- **TASK PROMPT**
Rewrite the items below, changing "page title" to "heading" and keeping everything else the same. Leave the pictures out of your answer.
begin INPUT
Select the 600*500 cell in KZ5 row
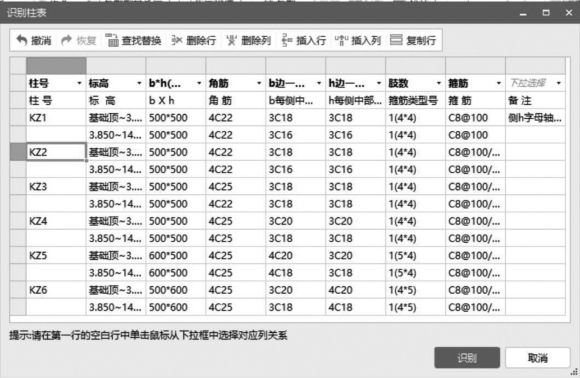The image size is (580, 378). (176, 256)
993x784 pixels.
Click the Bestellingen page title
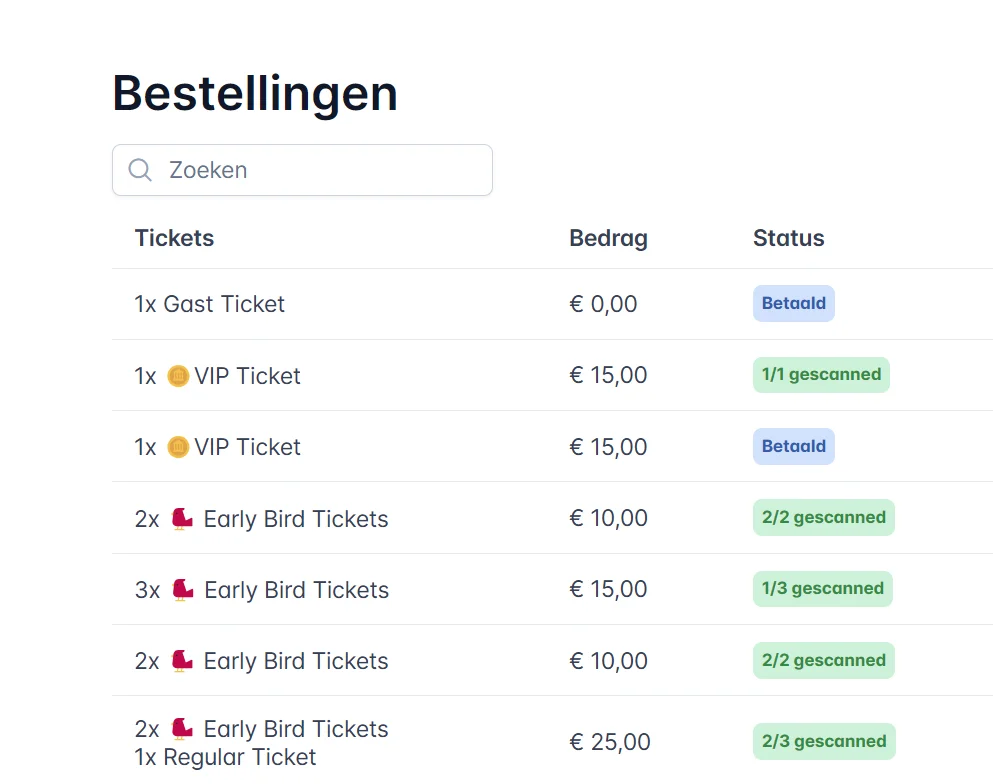pyautogui.click(x=254, y=93)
end INPUT
- **OUTPUT BELOW**
Select the 600*500 cell in KZ5 row
The image size is (580, 378). (176, 256)
993x784 pixels.
Click the Bestellingen heading
pyautogui.click(x=254, y=93)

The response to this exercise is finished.